Эндрю глубоко вздохнул и, когда Милли приглашающе наклонилась к нему, крепко ее обнял и, прижав головой к подушкам дивана, стал целовать. Перестать было трудно. Задыхаясь от ужаса и восторга, он оторвался от нее и встал.
— Простите ради Бога, тетя Миллисент.
— Ты опять за свое? Сейчас я тебя нашлепаю. Сядь. Там, в дальнем конце, я тебя не трону. Вот так. Эндрю, милый, ты преобразил для меня весь мир. Когда ты приехал, я себе места не находила от горя. Помнишь, я сказала, какие подснежники голубые. Тогда они были не голубые, а серые. А вот теперь стали голубые. Это ты их такими сделал.
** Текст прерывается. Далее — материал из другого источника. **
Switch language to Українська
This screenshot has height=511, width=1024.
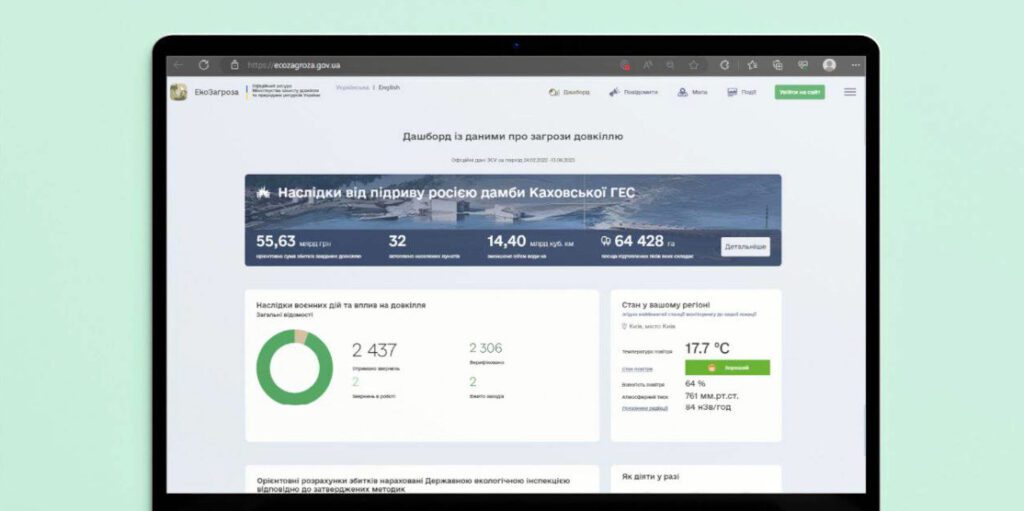(x=352, y=88)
Эндрю был полон стыда и тревоги, но и сквозь стыд он невольно ощущал свою чисто мужскую власть над этой красивой, старше его женщиной.
— И знаешь, Эндрю, знаешь, нельзя нам на этом успокоиться. Это было бы преступлением.
— То есть как?
— Ты сказал, что боишься этого. Что, может быть, ничего не выйдет. Я тебя научу. Со мной все выйдет.
Эндрю не сразу понял. Потом, потрясенный, уставился на нее.
— Опять я тебя шокирую. Но я хочу тебя убедить. В этом нет ничего дурного, никакого греха. У нас с тобой все было бы невинно и чудесно. И все твои страхи как рукой снимет.
Эндрю смотрел на нее, глаза у него были, как у испуганного ребенка.
— Не будь трусом, Эндрю. Это удивительно, это прекрасно. И такой случай. Никто не узнает. А после этого ты действительно будешь свободен. И мне будет такая радость.
— Я не могу…
— Я хочу тебя. А ты меня. Тут-то ошибки быть не может.
— Нет, право же… Милли, я лучше пойду.
— Ты трус и размазня. Но я понимаю, я тебя застигла врасплох. Я и себя-то застигла врасплох! Ну ты еще подумай. Только думай скорее, мой милый, мой мальчик, думай скорее!
Оба уже встали с дивана. Эндрю натягивал плащ.
— Эндрю, голубчик, ты на меня не сердишься?
— Нет. Простите меня. — Он поцеловал ее руку и прижал к глазам, низко склонив голову.
— Ну, теперь иди, я тебя отпускаю. О, а колечко-то я так и не сняла. На, возьми его. Но когда ты придешь, когда ты придешь по-настоящему, ты мне его подаришь. Нет-нет, шучу. Ты и назад поедешь на велосипеде? А то, может, оседлать Оуэна Роу? Ты мог бы оставить его потом в конюшне на Харкорт-стрит.
— Нет, спасибо.
Она проводила его за дверь, в сырой темнеющий вечер. Только что стал накрапывать дождь. Лохматые черноголовые овцы собрались у крыльца — толпа молчащих призраков. Выцветшее небо чуть отдавало желтизной, а пик Киппюр, видный над деревьями, был черный как смоль.
— Люблю, когда животные подходят к самому дому. Ты ведь вернешься, да? Ты все равно возвращайся, хоть поговорить. О Господи, как глупо, мне плакать хочется. Вот как ты меня разволновал, милый… и как я тебе завидую. И сейчас я завидую не молодости твоей и свободе, а твоей невинности.